▶ [Exercise brief]
Continue the guide on creating a new Data Management transformation, starting right after its last line.
[Start of Extract to read]
How to create a new Data Management transformation

Introduction

dirac-dms-add-transformation is a script allowing to create many types of DMS transformations such as replication, removal, reduction of number of replicas, all run asynchronously using the RMS (and FTS for replications)

Script syntax

[localhost, PatchFull] ~ $ dirac-dms-add-transformation --help

Create a new dataset replication or removal transformation according to plugin
Usage:
  dirac-dms-add-transformation [option|cfgfile] ... 

General options: 
  -o  --option <value>         : Option=value to add 
  -s  --section <value>        : Set base section for relative parsed options 
  -c  --cert <value>           : Use server certificate to connect to Core Services 
  -d  --debug                  : Set debug mode (-ddd is extra debug) 
  -h  --help                   : Shows this help 
 
Options: 

  -  --Productions <value>    :    Production ID to search (comma separated list) 
  -  --FileType <value>       :    File type (comma separated list, to be used with --Production) [All] 
  -   --ExceptFileType=        :    Exclude the (list of) file types when all are requested 
  -  --BKQuery <value>        :    Bookkeeping query path 
  -  --Runs <value>           :    Run or range of runs (r1:r2)
[End of Extract to read]
[Start of Given records]
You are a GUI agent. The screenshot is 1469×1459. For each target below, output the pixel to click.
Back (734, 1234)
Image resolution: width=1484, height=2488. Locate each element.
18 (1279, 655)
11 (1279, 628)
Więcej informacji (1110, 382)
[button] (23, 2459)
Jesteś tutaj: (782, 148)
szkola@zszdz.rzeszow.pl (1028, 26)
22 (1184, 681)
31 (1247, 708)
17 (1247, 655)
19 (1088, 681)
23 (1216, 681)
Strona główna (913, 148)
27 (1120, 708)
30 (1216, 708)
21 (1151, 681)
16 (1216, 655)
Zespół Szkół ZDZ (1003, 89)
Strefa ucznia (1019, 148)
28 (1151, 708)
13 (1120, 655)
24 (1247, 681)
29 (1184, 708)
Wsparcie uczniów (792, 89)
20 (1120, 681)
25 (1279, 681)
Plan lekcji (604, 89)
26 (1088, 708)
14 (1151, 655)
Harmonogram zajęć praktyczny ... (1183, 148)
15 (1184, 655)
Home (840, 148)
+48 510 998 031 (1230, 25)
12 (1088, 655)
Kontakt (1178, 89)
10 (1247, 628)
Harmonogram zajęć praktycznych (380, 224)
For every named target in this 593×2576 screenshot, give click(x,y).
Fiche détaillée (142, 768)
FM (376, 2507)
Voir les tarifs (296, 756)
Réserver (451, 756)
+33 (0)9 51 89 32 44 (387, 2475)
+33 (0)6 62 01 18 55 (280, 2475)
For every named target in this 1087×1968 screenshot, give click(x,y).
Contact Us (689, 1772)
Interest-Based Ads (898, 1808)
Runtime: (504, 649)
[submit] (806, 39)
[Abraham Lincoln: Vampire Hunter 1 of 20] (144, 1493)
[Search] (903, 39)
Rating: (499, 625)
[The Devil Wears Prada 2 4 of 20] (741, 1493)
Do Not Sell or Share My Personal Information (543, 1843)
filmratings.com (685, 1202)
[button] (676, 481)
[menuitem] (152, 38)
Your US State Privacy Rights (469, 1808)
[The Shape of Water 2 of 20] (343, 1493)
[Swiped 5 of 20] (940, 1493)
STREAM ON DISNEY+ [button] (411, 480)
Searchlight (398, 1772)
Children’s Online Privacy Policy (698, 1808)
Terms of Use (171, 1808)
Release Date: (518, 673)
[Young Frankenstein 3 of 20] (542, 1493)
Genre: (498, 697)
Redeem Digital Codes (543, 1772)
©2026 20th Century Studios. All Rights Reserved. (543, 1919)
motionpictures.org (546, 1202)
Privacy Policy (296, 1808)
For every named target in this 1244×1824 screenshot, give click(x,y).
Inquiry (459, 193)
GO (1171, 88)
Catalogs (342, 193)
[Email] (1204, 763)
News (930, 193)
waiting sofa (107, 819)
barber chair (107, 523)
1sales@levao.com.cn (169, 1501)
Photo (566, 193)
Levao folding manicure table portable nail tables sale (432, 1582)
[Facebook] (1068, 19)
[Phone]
[End of Given records]
▶ [Exercise answer]
  -   --DQFlags=               :    DQ flag used in query 
  -   --StartDate=             :    Start date for the BK query 
  -   --EndDate=               :    End date for the BK query 
  -   --Visibility=            :    Set visibility (Yes, No, All) [Yes] 
  -   --ReplicaFlag=           :    Set visibility (Yes, No, All) [Yes] 
  -   --Plugin=                :    Plugin name (mandatory) 
  -  --Type <value>           :    Transformation type [Replication] (Removal automatic) 
  -   --NumberOfReplicas=      :    Number of copies to create or to remove 
  -   --KeepSEs=               :    List of SEs for the corresponding parameter of the plugin 
  -   --Archive1SEs=           :    List of SEs for the corresponding parameter of the plugin 
  -   --Archive2SEs=           :    List of SEs for the corresponding parameter of the plugin 
  -   --MandatorySEs=          :    List of SEs for the corresponding parameter of the plugin 
  -   --SecondarySEs=          :    List of SEs for the corresponding parameter of the plugin 
  -   --DestinationSEs=        :    List of SEs for the corresponding parameter of the plugin 
  -   --FromSEs=               :    List of SEs for the corresponding parameter of the plugin 
  -  --GroupSize <value>      :    GroupSize parameter for merging (GB) or nb of files 
  -   --Parameters=            :    Additional plugin parameters ({<key>:<val>,[<key>:val>]} 
  -   --RequestID=             :    Sets the request ID (default 0) 
  -   --ProcessingPasses=      :    List of processing passes for the DeleteReplicasWhenProcessed plugin 
  -   --Period=                :    minimal period at which a plugin is executed (if instrumented)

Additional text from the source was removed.